• DATA RECORDS
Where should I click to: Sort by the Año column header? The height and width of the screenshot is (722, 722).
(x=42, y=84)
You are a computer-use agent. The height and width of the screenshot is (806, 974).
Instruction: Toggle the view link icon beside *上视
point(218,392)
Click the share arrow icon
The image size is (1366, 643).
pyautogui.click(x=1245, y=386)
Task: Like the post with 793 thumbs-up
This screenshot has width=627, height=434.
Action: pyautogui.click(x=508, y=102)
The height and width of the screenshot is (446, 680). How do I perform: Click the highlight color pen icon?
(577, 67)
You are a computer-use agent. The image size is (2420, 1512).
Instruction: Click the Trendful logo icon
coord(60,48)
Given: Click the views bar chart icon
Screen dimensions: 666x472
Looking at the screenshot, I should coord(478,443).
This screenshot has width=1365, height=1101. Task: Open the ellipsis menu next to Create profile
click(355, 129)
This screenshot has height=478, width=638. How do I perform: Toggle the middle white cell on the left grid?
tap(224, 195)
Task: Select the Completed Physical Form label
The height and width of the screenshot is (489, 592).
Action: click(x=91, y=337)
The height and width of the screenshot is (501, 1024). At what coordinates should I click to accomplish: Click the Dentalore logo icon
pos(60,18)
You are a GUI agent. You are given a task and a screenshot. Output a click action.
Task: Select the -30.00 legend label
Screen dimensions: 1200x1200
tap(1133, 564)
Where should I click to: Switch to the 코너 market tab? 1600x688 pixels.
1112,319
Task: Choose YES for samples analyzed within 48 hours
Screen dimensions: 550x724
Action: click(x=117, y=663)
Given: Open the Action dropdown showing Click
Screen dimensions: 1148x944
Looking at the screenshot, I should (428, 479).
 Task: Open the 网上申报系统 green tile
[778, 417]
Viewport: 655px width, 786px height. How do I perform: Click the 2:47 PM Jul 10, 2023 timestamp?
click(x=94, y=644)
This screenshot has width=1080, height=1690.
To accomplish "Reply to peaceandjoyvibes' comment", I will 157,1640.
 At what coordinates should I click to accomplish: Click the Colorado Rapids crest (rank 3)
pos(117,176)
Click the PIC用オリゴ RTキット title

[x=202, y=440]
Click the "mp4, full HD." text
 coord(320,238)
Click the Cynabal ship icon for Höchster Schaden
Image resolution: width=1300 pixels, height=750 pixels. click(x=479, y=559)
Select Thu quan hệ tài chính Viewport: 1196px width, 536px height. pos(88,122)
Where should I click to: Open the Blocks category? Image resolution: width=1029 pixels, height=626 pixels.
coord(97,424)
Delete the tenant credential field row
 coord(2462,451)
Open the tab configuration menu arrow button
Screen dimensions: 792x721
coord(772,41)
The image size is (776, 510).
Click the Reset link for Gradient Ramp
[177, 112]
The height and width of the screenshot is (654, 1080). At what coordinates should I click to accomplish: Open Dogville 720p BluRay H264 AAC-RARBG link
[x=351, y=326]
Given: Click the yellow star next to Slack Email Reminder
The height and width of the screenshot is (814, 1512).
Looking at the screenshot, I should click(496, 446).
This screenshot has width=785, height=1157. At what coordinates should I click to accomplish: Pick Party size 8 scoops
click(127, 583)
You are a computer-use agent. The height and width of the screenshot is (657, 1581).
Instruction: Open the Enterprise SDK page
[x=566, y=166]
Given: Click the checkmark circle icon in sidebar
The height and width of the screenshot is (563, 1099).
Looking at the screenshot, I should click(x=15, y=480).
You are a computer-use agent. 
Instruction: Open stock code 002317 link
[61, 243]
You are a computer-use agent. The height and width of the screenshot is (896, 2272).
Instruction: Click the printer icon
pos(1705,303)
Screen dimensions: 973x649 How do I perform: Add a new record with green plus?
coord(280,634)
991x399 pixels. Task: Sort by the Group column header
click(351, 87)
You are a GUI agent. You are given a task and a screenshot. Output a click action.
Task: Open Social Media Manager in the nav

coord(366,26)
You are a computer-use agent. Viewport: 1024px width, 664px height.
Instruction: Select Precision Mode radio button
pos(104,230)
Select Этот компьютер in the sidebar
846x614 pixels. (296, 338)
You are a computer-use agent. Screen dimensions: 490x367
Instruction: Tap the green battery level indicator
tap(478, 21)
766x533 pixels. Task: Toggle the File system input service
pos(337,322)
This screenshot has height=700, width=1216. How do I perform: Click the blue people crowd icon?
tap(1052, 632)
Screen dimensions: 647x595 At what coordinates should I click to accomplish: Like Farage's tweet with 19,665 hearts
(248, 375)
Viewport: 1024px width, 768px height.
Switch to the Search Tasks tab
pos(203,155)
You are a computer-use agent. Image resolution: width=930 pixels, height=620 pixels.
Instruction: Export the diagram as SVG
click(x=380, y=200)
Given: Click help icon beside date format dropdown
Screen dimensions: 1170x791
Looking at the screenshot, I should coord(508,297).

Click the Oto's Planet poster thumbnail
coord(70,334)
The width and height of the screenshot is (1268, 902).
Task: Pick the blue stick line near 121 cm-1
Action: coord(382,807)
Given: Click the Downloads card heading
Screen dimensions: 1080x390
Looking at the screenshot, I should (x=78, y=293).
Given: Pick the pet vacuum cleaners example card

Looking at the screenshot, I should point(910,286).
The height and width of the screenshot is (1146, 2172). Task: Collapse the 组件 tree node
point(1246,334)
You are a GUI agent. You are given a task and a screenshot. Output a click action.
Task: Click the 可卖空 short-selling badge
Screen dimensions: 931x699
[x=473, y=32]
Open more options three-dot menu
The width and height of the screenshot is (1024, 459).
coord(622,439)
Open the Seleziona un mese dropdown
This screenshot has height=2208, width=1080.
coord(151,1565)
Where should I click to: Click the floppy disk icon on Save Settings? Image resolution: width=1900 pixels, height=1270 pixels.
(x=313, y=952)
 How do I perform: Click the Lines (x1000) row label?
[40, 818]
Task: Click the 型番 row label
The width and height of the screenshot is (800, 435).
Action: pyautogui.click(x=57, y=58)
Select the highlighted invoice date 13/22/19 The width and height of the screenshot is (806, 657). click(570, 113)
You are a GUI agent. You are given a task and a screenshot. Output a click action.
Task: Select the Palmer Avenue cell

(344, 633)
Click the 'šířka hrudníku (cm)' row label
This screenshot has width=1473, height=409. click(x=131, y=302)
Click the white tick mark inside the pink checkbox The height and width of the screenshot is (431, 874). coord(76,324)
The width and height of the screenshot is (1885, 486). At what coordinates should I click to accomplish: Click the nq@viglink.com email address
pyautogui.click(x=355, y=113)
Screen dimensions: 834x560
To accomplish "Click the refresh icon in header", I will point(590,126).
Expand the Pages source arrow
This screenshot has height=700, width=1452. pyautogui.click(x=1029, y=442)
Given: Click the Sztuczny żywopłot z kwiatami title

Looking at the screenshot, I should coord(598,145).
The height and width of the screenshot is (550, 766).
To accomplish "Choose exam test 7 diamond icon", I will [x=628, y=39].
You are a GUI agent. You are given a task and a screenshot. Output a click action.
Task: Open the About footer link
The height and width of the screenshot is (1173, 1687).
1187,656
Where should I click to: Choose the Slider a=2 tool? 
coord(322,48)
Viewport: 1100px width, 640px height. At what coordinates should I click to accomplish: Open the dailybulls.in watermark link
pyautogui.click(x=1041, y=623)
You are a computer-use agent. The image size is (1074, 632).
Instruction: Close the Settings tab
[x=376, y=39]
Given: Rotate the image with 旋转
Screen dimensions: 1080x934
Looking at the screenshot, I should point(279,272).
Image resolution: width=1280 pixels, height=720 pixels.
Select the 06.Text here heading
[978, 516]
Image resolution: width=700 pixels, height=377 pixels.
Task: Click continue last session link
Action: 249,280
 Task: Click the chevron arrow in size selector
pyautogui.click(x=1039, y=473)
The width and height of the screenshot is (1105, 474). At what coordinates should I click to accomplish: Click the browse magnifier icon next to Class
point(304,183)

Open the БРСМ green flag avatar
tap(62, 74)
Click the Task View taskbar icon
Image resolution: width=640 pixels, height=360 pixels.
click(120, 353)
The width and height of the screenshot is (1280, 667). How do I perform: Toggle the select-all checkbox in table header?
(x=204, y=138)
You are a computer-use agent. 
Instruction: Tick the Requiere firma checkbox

• WORK TO BE COMPLETED
Please report every line of the records above that contains the word "computer".

• ANSWER FOR THE TASK
You are a computer-use agent. The height and width of the screenshot is (806, 974).
You are a computer-use agent. The image size is (2420, 1512).
You are a computer-use agent. The height and width of the screenshot is (657, 1581).
You are a computer-use agent. 
You are a computer-use agent. The height and width of the screenshot is (896, 2272).
You are a computer-use agent. Viewport: 1024px width, 664px height.
You are a computer-use agent. Screen dimensions: 490x367
You are a computer-use agent. Image resolution: width=930 pixels, height=620 pixels.
You are a computer-use agent. The image size is (1074, 632).
You are a computer-use agent. 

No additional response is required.